On the first day, there was the Vehicular Security workshop (VSEC): http://ecewp.ece.wpi.edu/wordpress/wireless/events/vsec-2017
Keynote 1
The first keynote speaker at VSEC, Sandip Kundu from the US National Science Foundation, provided a broad overview of the various vehicular security issues [1], and highlighted some possible solutions. The main points, in a simple “problem -> solution” format, were:
– In-vehicle networks are vulnerable -> authentication
– 3rd party devices that attach to the OBD-II port, pose security challenges -> restrict device access
– Software integrity needs to be ensured -> trusted computing base (TCB), hardware security modules (HSM), secure boot, secure firmware updates, virtualization
– Sensor data is vulnerable -> authentication, validation, redundancy
– Privacy: financial and identity theft is more lucrative than compromising safety
– Much sensitive data (personal, commercial, research) -> data storage policies, identity management
His brief conclusion was that “Security and Privacy solutions involve technology, engineering execution, policy, usability” [1].
Keynote 2
The second keynote speaker at VSEC, Brigitte Lonc from Renault, reported on recent developments on security and privacy for intelligent transport systems (ITS) [2]. She presented results from the recently concluded ISE project [3], in which they evaluated PKI scalability and performance issues, and she introduced the follow-up project Secured Cooperative Autonomous systems (SCA) [4]. For results, please refer to [2] and [3].
Differential Privacy
The first regular presentation at VSEC gave an overview how differential privacy can play a role to increase privacy in the automotive industry, and what the challenges are in using differential privacy [5].
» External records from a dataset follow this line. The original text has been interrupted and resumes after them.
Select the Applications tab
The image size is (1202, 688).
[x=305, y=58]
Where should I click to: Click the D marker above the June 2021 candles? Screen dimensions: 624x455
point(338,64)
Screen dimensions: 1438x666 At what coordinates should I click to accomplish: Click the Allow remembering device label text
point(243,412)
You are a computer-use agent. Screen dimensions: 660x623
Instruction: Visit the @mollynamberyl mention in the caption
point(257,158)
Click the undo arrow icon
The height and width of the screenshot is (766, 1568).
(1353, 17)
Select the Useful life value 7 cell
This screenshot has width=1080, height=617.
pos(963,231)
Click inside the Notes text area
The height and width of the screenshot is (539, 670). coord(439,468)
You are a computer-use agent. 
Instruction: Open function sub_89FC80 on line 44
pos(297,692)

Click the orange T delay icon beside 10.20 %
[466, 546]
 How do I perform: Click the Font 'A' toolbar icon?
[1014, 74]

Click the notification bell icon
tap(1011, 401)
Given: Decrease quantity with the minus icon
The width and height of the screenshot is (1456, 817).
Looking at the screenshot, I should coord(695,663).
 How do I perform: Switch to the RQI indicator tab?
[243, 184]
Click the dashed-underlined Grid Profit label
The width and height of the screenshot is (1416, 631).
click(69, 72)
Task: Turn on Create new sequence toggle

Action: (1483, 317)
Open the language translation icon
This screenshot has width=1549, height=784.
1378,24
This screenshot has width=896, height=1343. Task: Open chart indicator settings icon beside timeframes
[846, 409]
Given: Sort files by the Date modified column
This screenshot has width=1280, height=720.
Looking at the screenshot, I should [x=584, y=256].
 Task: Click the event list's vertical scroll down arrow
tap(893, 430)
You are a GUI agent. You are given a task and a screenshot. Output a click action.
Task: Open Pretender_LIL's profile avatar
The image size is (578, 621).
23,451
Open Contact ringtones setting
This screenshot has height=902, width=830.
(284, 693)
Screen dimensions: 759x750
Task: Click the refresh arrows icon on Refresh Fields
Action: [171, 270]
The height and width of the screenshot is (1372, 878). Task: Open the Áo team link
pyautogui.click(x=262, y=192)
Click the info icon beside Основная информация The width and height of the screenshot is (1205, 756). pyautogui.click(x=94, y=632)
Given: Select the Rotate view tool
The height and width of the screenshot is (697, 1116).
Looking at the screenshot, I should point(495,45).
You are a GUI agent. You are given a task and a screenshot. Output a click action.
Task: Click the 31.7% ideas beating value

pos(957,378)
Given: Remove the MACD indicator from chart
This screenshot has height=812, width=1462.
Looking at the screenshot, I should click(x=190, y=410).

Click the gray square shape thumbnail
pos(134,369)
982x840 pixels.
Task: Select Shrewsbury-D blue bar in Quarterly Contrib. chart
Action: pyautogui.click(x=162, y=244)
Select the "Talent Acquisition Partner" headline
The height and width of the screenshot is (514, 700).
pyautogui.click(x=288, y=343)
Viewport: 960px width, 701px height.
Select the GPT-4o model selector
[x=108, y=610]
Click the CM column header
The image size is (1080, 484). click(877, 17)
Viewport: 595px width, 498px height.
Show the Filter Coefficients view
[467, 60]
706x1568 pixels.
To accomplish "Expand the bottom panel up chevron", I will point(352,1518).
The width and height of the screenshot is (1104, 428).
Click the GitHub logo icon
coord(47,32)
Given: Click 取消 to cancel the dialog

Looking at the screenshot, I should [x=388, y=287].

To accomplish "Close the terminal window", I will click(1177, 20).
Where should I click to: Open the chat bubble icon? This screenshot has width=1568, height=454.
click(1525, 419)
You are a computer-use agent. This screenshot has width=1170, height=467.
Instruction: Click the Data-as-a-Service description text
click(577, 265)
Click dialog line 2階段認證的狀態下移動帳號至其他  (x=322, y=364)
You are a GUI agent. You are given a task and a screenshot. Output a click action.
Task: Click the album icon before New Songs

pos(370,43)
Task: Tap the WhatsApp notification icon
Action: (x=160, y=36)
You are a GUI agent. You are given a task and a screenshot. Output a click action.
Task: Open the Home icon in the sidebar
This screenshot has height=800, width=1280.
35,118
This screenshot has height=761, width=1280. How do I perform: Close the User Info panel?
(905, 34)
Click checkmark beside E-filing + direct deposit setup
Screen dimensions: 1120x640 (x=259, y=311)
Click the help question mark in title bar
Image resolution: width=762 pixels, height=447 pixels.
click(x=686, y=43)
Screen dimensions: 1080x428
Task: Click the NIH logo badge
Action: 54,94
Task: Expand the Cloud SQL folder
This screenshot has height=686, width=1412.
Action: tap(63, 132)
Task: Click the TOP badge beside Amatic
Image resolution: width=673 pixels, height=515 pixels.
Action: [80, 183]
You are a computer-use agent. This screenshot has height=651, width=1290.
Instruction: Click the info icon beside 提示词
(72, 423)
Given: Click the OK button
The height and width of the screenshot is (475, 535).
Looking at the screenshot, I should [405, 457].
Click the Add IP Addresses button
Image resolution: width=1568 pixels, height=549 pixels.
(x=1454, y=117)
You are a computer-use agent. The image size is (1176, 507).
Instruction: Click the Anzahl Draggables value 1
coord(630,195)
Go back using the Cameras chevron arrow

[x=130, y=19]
The use of symmetric instead of asymmetric encryption for signatures in V2X communications
In the second and last regular presentation a new protocol was presented, which proposes to use symmetric instead of asymmetric encryption for signatures between vehicles and road side units. I did not understand which aspect was novel in this paper, so please refer to the paper for details [6].
For questions or access to one of the papers, feel free to contact aljoscha@chalmers.se.
References:
[1] http://ecewp.ece.wpi.edu/wordpress/wireless/files/2017/10/vsec2017_kundu_talk.pdf
[2] http://ecewp.ece.wpi.edu/wordpress/wireless/files/2017/10/vsec2017_lonc_talk.pdf
[3] http://www.irt-systemx.fr/en/project/ise/
[4] http://www.irt-systemx.fr/en/project/sca/
[5] Nelson, B. and Olovsson, T. (2017) Introducing Differential Privacy to the Automotive Domain: Opportunities and Challenges, VSEC 2017.
[6] Asl, F. R. and Samavi, R. (2017) SyNORM: Symmetric Non Repudiated Message Authentication in Vehicular Networks, VSEC 2017.